MISS TYNDALL was shortly installed at the Hindhead nursing home, which was Taverner's headquarters, although he used his Harley Street room for consulting purposes. I liked the girl. She had no pretensions to striking beauty, but she had character.

For some time our patient led the life of a normal girl; then one evening she came to me.

'Dr. Rhodes,' she said, 'I want to take one of my night walks. Will you mind very much if I do? I shall come to no harm; I know what I am doing, but I am so restless I feel that I must move about and get out into open spaces.'

I spoke to Taverner. I knew of his policy of allowing his patients to follow their whims as far as possible.

'Let her go by all means,' he said. 'Go with her and see what she does. We cannot let the girl wander about these moors by herself, though I don't suppose she would come to the slightest harm.'

Miss Tyndall and I went out into the warm darkness of the spring night. She set the pace at a swinging, effortless stride that carried us rapidly over the heather paths.

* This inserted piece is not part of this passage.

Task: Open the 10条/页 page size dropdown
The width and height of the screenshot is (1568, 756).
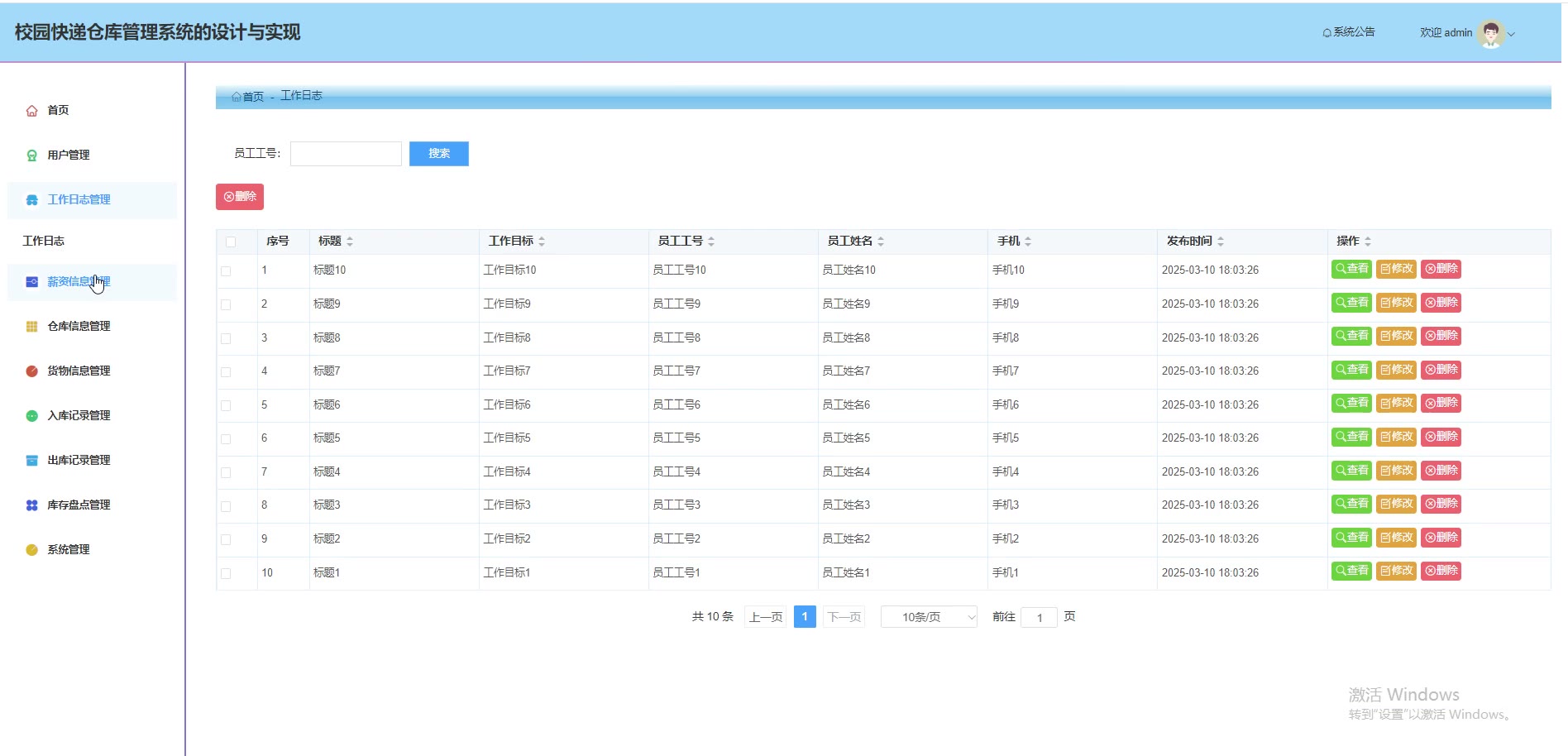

We were climbing towards the heights of Hindhead, and the ascent was trying at the pace we were making. Under the lee of a little pine wood we paused.

'Listen,' said the girl, 'how still it is. Do you know anything about birds? We have an owl near us at home that hoots on three notes. I have never been able to find out where he is. I often hear him shortly after dusk.'

We had passed the point where the old coach road crossed the modern metalled highway. Below us was the monument to the memory of the murdered sailor and above stood the great Celtic cross that gives rest to the souls of hanged men. Far away in the still night a car with open throttle was coming up from Thursley. We watched it as it tore past us, a shadow behind the glare of its headlights. I thought of that wild night ride to the coast, and wondered whether there was another soul in torment who sought to escape by speed from the hell within.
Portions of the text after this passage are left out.